(SOURCE PASSAGE begins)

Less than 60% of people in the United States plan to get the flu vaccine this fall, but nearly half are worried about how influenza season will be affected by the COVID-19 pandemic, researchers said Thursday. Photo by
marcolohpsoares/Pixabay
Oct. 1 (UPI) -- Less than 60% of people in the United States plan to be vaccinated against the flu this winter, according to a survey released Thursday by the National Foundation for Infectious Diseases.
Although fewer than one-third of respondents said that the COVID-19 pandemic would make them more likely to be vaccinated, nearly half said they were concerned about the potential effects of the new coronavirus on the seasonal bug, the data showed.
However, 25% said that if flu vaccines were offered in alternative settings -- like drive-thru clinics -- as well as medical offices and pharmacies, they would be more likely to be vaccinated.
"If there was ever a time to get the flu vaccine, this is the year," Dr. William Schaffner, medical director of the National Foundation for Infectious Diseases, said Thursday during a conference call with reporters.
"We are going to see a double-barreled respiratory virus season where COVID-19 and the flu collide ... and October is the golden month" for people in the United States to make sure they are up to date with their vaccines, said Schaffner, an infectious disease specialist at Vanderbilt University Medical Center in Nashville.
The National Foundation for Infectious Diseases surveyed 1,000 U.S. adults in August about their attitudes toward flu and pneumococcal disease, or pneumonia, prevention, just before the start of the flu season in most of the United States.
At the time, COVID-19 cases were increasing in many regions in the South and Midwest.
During the 2019-20 flu season, 48% of all U.S. adults -- and 52% of people in the country overall -- were vaccinated against the seasonal virus, a 2% increase over the previous year, according to the U.S. Centers for Disease Control and Prevention.
Of the 1,000 adults who participated in the foundation's survey, 59% said they would obtain the flu shot this year.

(SOURCE PASSAGE ends)

* REQUIRED TASKS:
A – Please list each distinct percentage figure written with a percent sign in the flu vaccine article.
B – Rewrite the flu vaccine article between "The National Foundation for Infectious Diseases surveyed" and "the United States.", inclusive, swapping "August" for "July".

(THE DATA begins)

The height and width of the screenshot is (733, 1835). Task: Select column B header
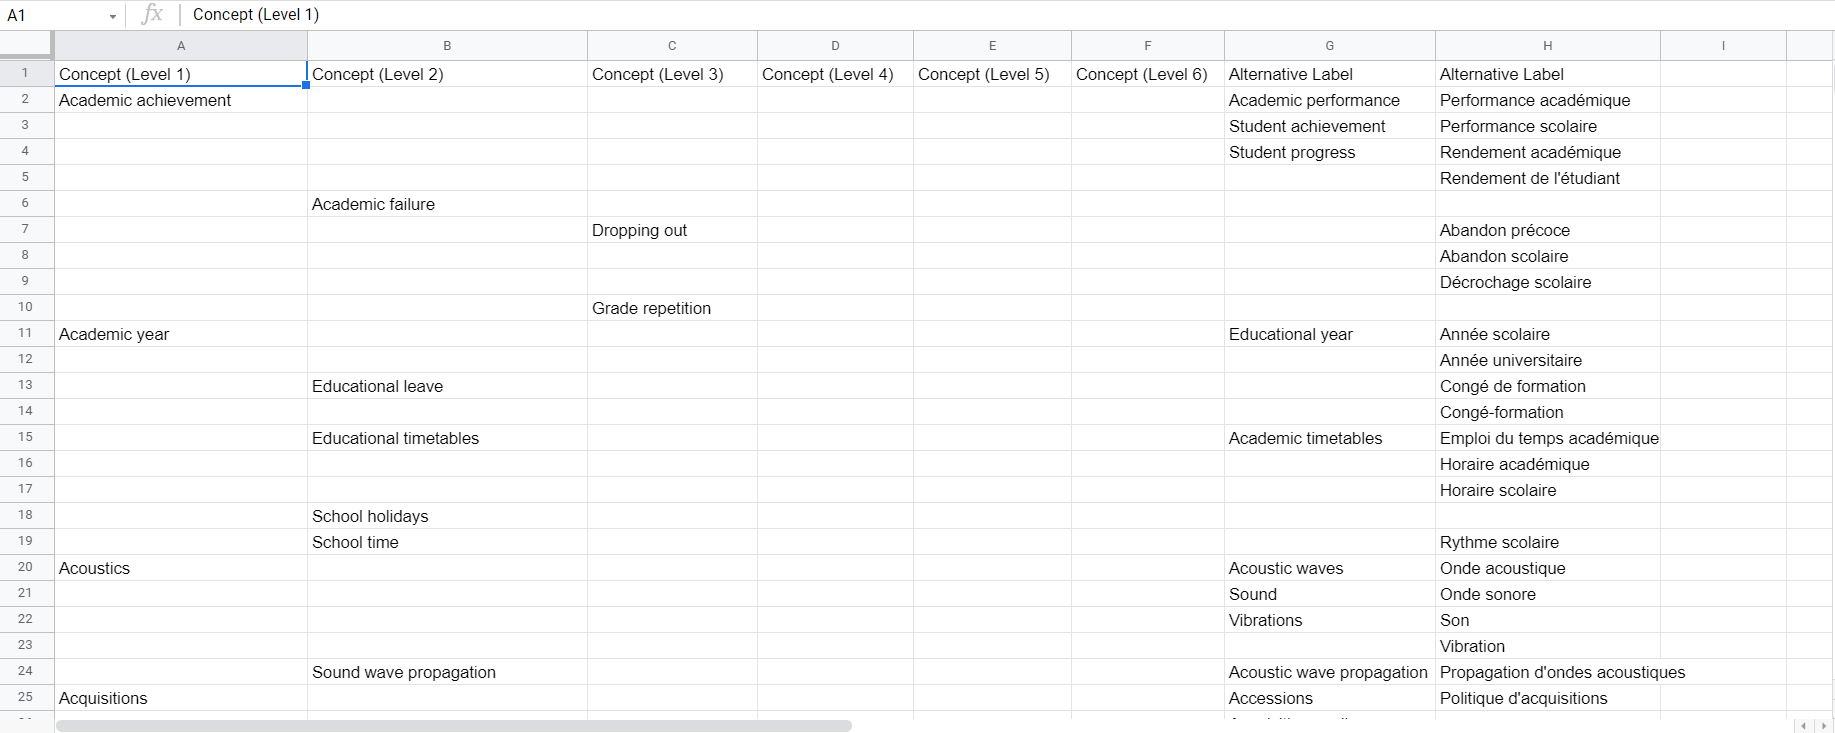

(THE DATA ends)
(THE DATA begins)

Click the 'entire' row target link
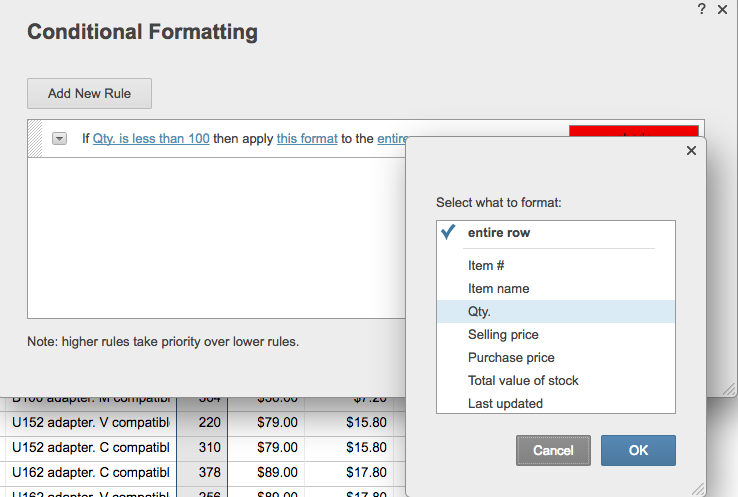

(THE DATA ends)

* PROBLEM SOLUTIONS:
A – 60%, 25%, 48%, 52%, 2%, 59%

B –
The National Foundation for Infectious Diseases surveyed 1,000 U.S. adults in July about their attitudes toward flu and pneumococcal disease, or pneumonia, prevention, just before the start of the flu season in most of the United States.